İşsizlik 7 yılın zirvesini gördü

 


İstihdam edilenlerin sayısı 2016 yılı Kasım döneminde, bir önceki yılın aynı dönemine göre 391 bin kişi artarak 27 milyon 67 bin kişi, istihdam oranı ise değişim göstermeyerek %45,8 oldu.

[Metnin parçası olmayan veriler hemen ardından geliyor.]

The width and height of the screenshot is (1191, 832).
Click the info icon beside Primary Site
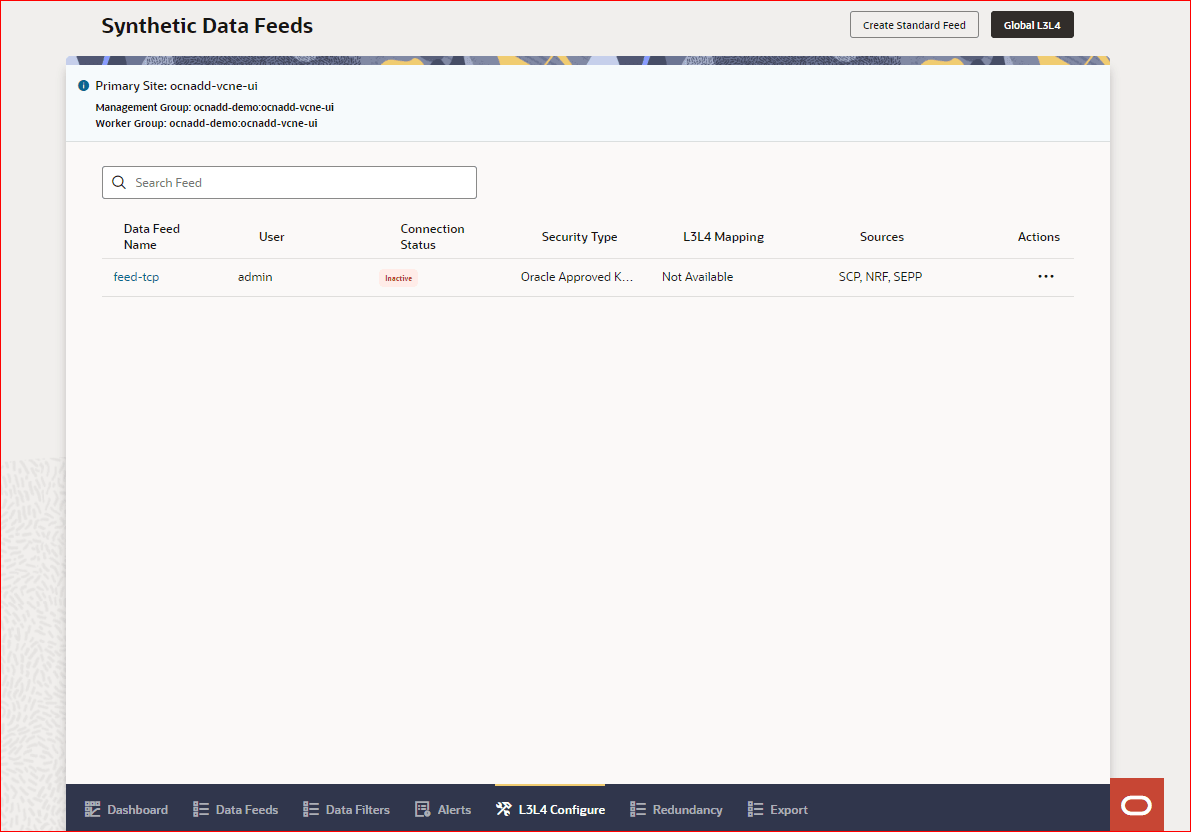83,85
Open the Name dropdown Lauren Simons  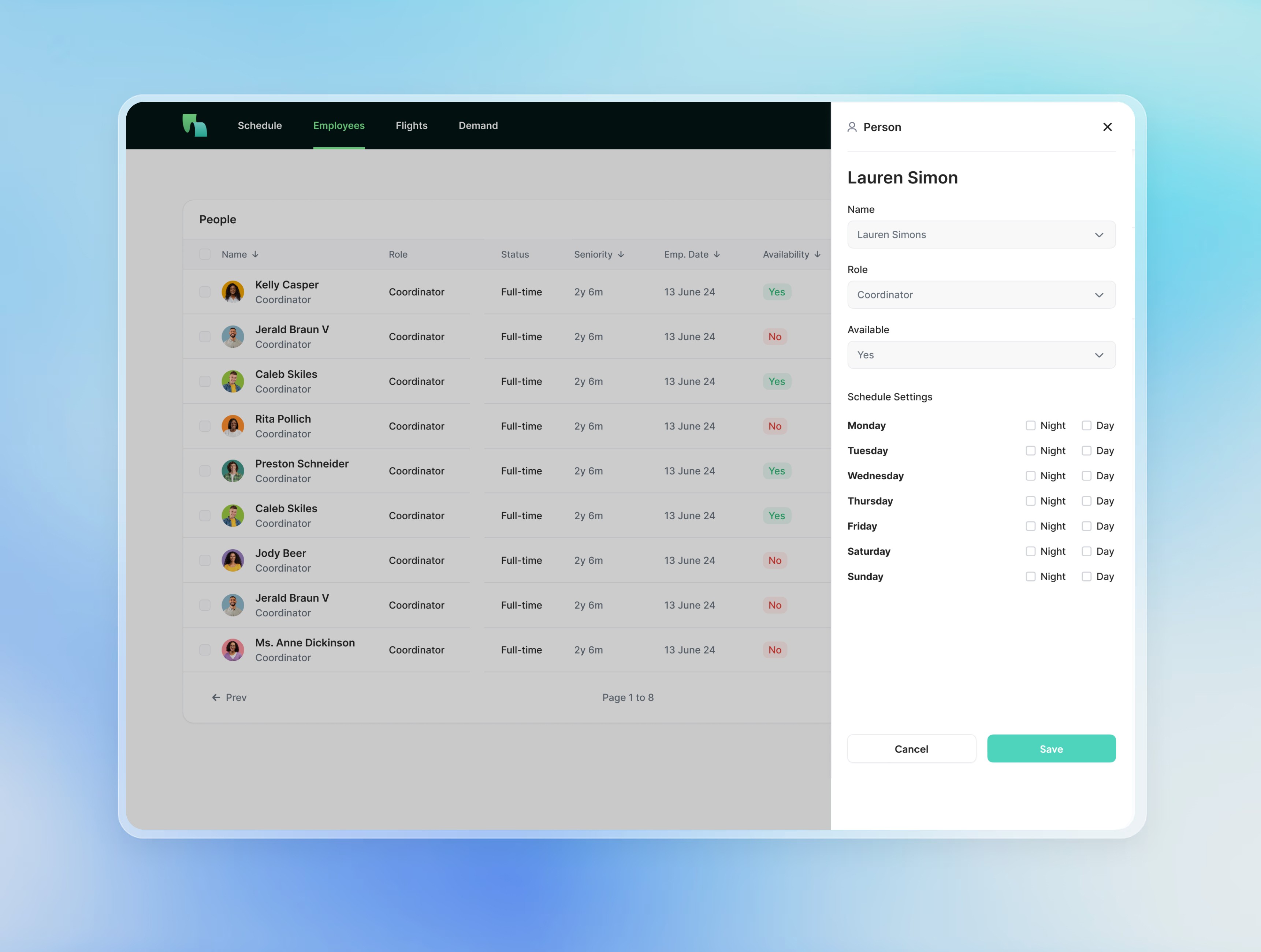pyautogui.click(x=981, y=235)
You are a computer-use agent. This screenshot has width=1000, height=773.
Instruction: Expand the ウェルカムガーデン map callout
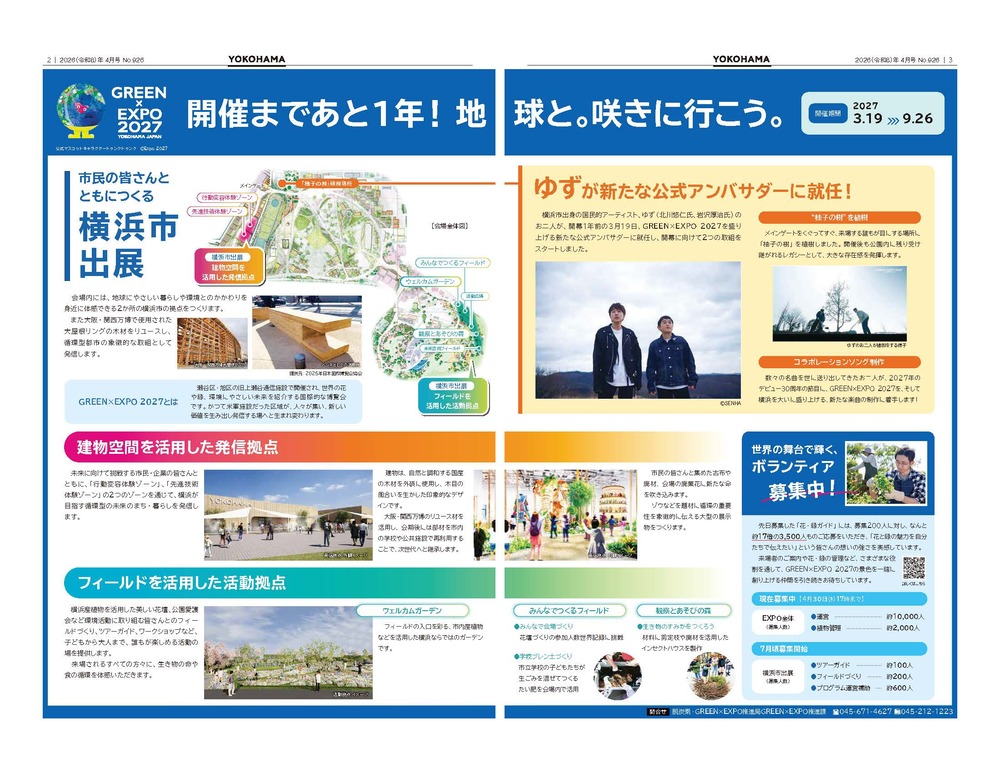pyautogui.click(x=432, y=281)
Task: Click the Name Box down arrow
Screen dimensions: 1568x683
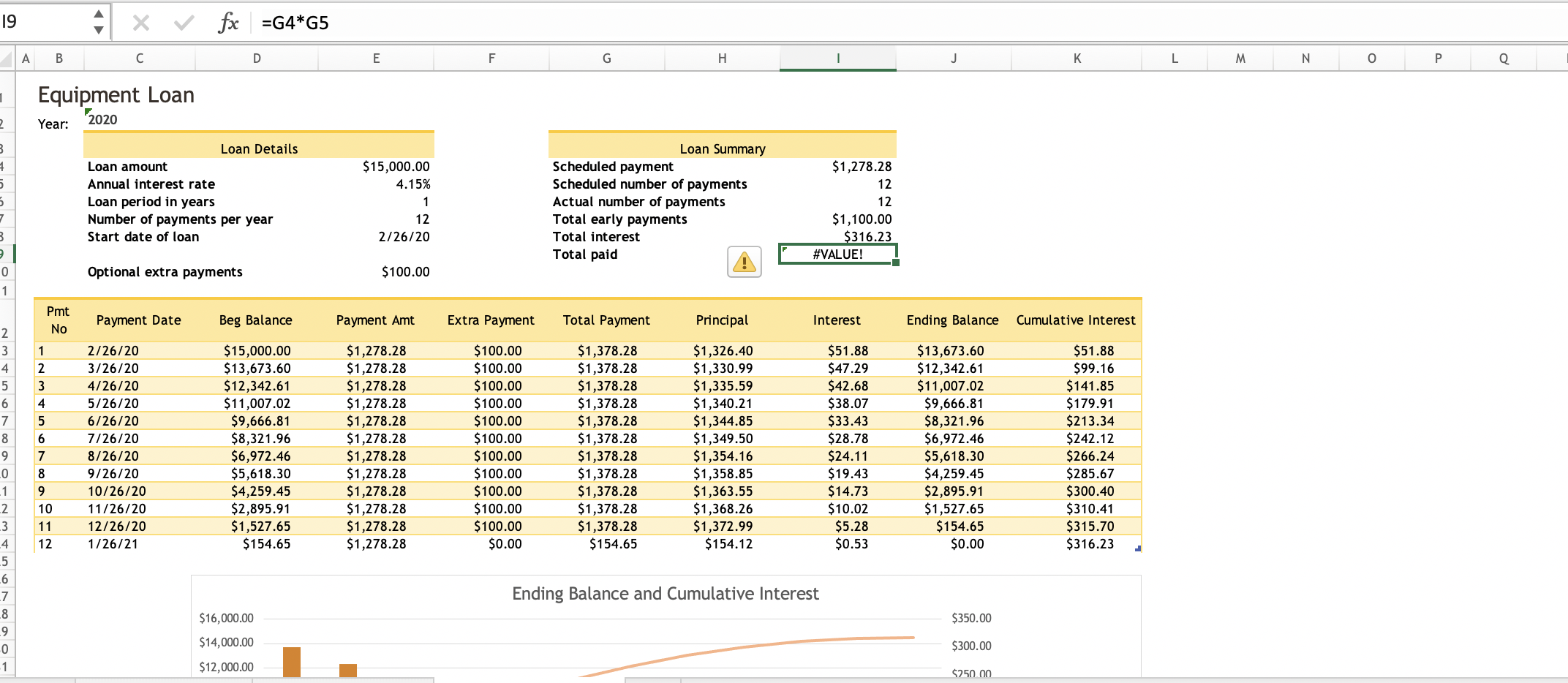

Bu dönemde, tarım sektöründe çalışan sayısı 101 bin kişi azalırken, tarım dışı sektörlerde çalışan sayısı 491 bin kişi arttı. İstihdam edilenlerin %18,7'si tarım, %19,6'sı sanayi, %7,4'ü inşaat, %54,2'si ise hizmetler sektöründe yer aldı. Önceki yılın aynı dönemi ile karşılaştırıldığında tarım sektörünün istihdam edilenler içindeki payı 0,6 puan, sanayi sektörünün payı 0,5 puan, inşaat sektörünün payı 0,1 puan azalırken, hizmet sektörünün payı ise 1,1 puan arttı.

 

İşsizlik 7 yılın zirvesini gördü

 

İşgücü 2016 yılı Kasım döneminde bir önceki yılın aynı dönemine göre 980 bin kişi artarak 30 milyon  781 bin kişi, işgücüne katılma oranı ise 0,9 puan artarak %52,1 olarak gerçekleşti. Aynı dönemler için yapılan kıyaslamalara göre; erkeklerde işgücüne katılma oranı 0,6 puanlık artışla %71,9, kadınlarda ise 1,1 puanlık artışla %32,7 olarak gerçekleşti.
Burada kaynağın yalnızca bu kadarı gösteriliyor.